Your task: Within the listing below, the lines to output run from the one containing "For every named target in this 687×2576" through the one containing "Female Jobs in Riyadh (139, 1783)"; copy them exactly and nothing else.

Exercise inputs:
◇ ◇ ◇

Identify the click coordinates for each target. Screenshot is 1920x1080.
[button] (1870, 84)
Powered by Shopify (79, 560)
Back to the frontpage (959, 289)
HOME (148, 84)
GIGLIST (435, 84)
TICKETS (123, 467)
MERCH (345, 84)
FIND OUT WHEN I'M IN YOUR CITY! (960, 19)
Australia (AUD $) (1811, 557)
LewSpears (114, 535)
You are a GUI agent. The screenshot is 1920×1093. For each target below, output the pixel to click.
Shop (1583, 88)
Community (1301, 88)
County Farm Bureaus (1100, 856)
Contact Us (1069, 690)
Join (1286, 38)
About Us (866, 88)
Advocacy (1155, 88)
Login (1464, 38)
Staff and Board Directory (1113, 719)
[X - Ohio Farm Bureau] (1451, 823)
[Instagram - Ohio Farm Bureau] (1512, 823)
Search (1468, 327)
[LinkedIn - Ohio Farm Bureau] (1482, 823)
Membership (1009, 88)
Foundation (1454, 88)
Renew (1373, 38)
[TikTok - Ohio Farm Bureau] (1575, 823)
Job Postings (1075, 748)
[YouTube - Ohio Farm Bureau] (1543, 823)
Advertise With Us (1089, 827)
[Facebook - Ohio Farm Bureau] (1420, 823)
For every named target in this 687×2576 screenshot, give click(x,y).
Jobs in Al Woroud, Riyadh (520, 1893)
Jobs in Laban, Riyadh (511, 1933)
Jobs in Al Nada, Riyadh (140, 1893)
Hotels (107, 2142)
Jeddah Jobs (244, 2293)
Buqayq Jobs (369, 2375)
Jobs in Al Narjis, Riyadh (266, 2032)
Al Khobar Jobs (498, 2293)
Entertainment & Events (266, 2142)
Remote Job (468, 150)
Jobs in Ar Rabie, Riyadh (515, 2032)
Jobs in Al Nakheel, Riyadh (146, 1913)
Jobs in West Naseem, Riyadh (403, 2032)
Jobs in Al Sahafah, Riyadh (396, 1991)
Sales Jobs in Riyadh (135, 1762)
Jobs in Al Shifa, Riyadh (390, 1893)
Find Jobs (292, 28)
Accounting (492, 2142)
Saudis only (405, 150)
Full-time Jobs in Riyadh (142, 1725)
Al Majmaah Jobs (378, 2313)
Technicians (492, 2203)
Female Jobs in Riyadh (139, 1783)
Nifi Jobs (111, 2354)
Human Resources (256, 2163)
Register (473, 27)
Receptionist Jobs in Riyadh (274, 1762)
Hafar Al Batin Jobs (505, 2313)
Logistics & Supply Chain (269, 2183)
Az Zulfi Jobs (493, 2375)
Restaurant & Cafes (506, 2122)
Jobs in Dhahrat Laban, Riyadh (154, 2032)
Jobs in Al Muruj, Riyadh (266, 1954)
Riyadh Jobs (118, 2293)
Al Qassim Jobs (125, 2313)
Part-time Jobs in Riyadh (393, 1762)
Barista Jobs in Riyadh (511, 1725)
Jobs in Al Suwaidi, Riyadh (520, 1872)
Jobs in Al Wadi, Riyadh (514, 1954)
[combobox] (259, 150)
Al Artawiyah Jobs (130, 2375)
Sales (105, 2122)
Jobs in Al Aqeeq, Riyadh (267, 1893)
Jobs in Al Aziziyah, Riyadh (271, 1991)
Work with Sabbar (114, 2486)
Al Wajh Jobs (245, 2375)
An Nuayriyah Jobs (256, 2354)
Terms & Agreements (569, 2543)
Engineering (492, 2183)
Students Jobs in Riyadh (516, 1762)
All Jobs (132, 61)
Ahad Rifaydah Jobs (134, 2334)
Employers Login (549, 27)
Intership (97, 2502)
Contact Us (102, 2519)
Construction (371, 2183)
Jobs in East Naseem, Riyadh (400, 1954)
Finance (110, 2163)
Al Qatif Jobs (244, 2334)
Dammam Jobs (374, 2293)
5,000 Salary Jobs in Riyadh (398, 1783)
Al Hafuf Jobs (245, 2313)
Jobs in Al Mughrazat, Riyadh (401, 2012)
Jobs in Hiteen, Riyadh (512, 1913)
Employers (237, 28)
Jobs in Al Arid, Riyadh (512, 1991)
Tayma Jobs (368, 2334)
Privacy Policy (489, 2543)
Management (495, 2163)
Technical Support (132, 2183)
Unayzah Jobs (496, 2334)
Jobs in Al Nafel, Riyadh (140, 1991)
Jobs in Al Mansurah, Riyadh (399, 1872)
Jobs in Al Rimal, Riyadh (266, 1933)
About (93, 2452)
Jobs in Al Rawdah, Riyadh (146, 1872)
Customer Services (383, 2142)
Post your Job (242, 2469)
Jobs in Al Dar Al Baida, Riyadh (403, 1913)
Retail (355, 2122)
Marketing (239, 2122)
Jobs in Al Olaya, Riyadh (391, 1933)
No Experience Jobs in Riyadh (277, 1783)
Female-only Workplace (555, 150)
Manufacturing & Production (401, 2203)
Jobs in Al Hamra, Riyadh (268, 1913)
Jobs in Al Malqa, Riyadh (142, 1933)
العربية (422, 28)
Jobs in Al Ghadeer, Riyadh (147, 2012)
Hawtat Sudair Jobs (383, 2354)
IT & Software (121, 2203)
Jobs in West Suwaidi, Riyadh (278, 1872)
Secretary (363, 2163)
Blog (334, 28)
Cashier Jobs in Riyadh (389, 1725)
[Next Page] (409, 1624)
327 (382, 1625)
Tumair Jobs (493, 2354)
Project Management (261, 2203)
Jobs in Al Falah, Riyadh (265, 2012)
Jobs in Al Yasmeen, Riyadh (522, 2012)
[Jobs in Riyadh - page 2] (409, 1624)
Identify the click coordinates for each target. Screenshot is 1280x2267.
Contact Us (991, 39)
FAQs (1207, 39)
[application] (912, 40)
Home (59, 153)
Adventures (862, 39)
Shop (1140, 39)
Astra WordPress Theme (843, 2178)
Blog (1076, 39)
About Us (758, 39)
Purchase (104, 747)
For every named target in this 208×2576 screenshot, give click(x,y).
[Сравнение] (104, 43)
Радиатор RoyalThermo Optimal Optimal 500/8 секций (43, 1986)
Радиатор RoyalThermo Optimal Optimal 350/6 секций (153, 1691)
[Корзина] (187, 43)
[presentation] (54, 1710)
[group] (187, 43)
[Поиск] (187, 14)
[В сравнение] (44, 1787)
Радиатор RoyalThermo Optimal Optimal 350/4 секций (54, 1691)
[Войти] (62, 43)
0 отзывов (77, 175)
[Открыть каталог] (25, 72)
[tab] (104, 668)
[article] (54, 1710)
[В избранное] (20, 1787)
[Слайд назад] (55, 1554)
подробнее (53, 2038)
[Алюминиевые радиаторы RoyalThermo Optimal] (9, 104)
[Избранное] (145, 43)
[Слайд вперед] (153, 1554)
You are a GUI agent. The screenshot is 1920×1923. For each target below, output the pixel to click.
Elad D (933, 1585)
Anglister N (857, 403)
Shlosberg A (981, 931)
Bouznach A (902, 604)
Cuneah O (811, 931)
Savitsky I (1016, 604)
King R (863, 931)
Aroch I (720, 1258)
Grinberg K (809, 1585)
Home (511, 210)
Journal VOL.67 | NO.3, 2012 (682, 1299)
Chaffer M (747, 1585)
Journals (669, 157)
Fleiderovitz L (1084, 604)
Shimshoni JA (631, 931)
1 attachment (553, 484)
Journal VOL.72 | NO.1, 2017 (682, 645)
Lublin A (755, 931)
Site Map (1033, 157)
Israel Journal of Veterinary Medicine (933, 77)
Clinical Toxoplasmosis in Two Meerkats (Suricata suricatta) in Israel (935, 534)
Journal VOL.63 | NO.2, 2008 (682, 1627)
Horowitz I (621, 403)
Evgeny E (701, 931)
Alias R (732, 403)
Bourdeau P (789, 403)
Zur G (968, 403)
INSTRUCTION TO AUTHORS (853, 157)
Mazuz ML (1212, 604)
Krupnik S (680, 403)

◇ ◇ ◇

Output of the exercise:
For every named target in this 687×2576 screenshot, give click(x,y).
Jobs in Al Woroud, Riyadh (520, 1893)
Jobs in Laban, Riyadh (511, 1933)
Jobs in Al Nada, Riyadh (140, 1893)
Hotels (107, 2142)
Jeddah Jobs (244, 2293)
Buqayq Jobs (369, 2375)
Jobs in Al Narjis, Riyadh (266, 2032)
Al Khobar Jobs (498, 2293)
Entertainment & Events (266, 2142)
Remote Job (468, 150)
Jobs in Ar Rabie, Riyadh (515, 2032)
Jobs in Al Nakheel, Riyadh (146, 1913)
Jobs in West Naseem, Riyadh (403, 2032)
Jobs in Al Sahafah, Riyadh (396, 1991)
Sales Jobs in Riyadh (135, 1762)
Jobs in Al Shifa, Riyadh (390, 1893)
Find Jobs (292, 28)
Accounting (492, 2142)
Saudis only (405, 150)
Full-time Jobs in Riyadh (142, 1725)
Al Majmaah Jobs (378, 2313)
Technicians (492, 2203)
Female Jobs in Riyadh (139, 1783)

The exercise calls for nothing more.